● Consigne
Recopiez sans rien changer le passage du texte sur Mayall qui commence par « La basse, sur » et se poursuit jusqu'à « Un scatter masqué. » inclus.

Sur ce titre, il montre un sens inné de la syncope. Le rythme, il le rend vibrant, et mouvant.
Dans cet album, justement, sa guitare se colore d’une autre teinte. Un bottleneck caresse les cordes et installe une atmosphère planante : « Saw Mill Gulch Road » louche vers la West-Coast. C’est naturel : on y est.
L’harmonica, il le fait chuinter, en fait un train à vapeur. Ou bien comme dans « Room to Move », il le mord, mais sensuellement, charnellement, comme si la bouche tâtait un organe.
La basse, sur The Blues Alone, il la joue, certes simplement, plutôt dans les mediums, sans chercher de fioritures, mais elle est bien en place. Un challenge de plus accompli.
Et le chant : Mayall a une voix qui monte et se perche, une raucité nasillarde. Mais jamais il ne chante en voix en voix de tête. Elle n’a pas la puissance d’une voix noire, ni celle d’un Van Morrison, mais elle se pose, et , si elle ne vous ensorcelle pas, elle vous prend, et vous retient. Et elle module suffisamment entre les différents titres. De suave, presque murmurante, à quasi écorchée, elle vit.
Et elle vit si fort, que, emportée par un harmonica avec elle partage le souffle, voilà qu’elle se met à jouer des sons, et un scat sorcier se lève et danse, comme un conciliabule de crickets avant la fête . C’est ça, Room to Move. Ainsi, Mayall était un sorcier. Un scatter masqué.

De ce premier achat inaugural donc, tout est parti. A l’époque, j’avais une mémoire tellement gourmande que j’étais capable de citer aux disquaires les références de certains albums que je recherchais. Détail futile mais révélateur de ma passion.

● Bloc de données
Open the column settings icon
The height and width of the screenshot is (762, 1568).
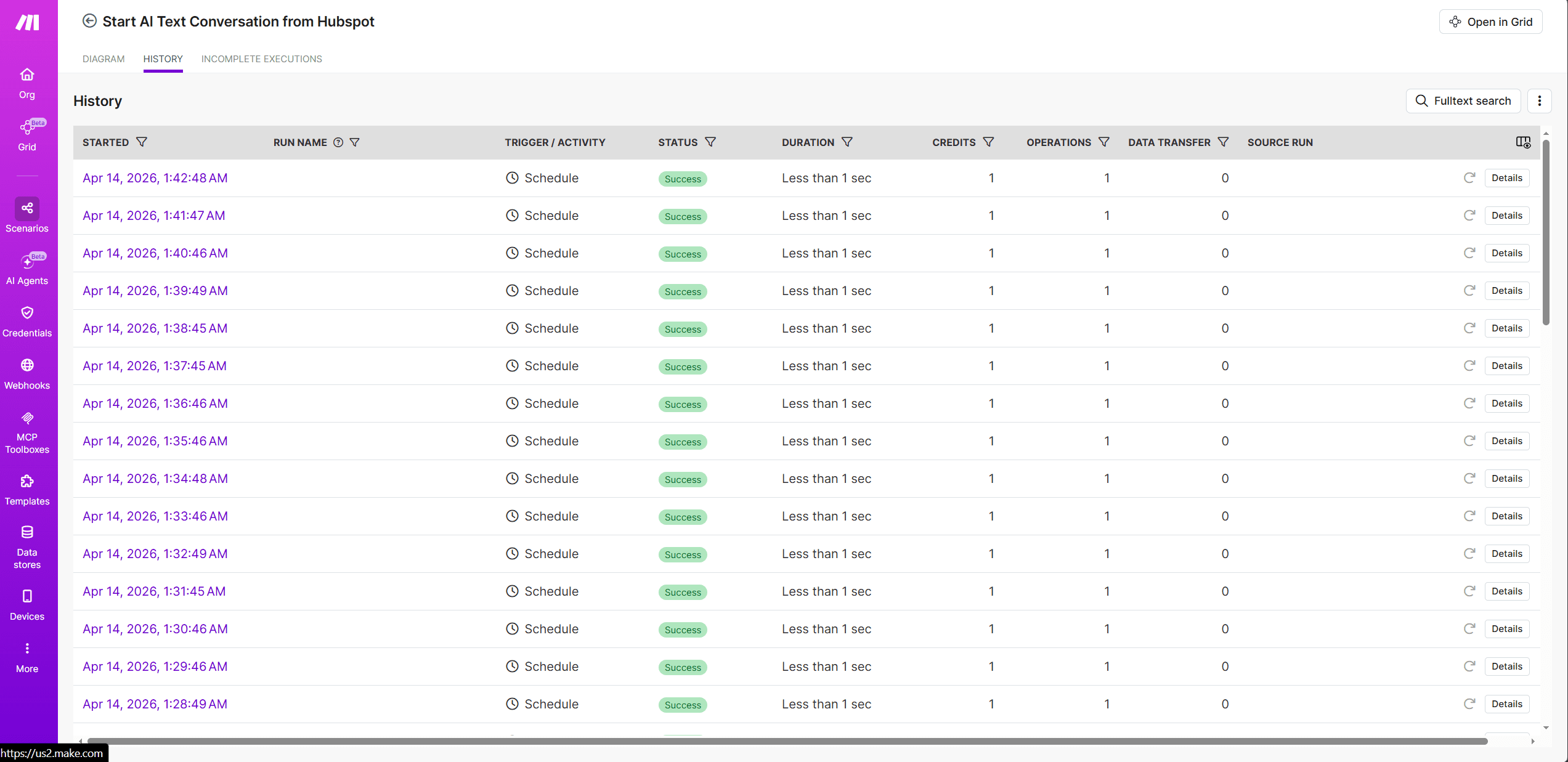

● Corrigé
La basse, sur The Blues Alone, il la joue, certes simplement, plutôt dans les mediums, sans chercher de fioritures, mais elle est bien en place. Un challenge de plus accompli.
Et le chant : Mayall a une voix qui monte et se perche, une raucité nasillarde. Mais jamais il ne chante en voix en voix de tête. Elle n’a pas la puissance d’une voix noire, ni celle d’un Van Morrison, mais elle se pose, et , si elle ne vous ensorcelle pas, elle vous prend, et vous retient. Et elle module suffisamment entre les différents titres. De suave, presque murmurante, à quasi écorchée, elle vit.
Et elle vit si fort, que, emportée par un harmonica avec elle partage le souffle, voilà qu’elle se met à jouer des sons, et un scat sorcier se lève et danse, comme un conciliabule de crickets avant la fête . C’est ça, Room to Move. Ainsi, Mayall était un sorcier. Un scatter masqué.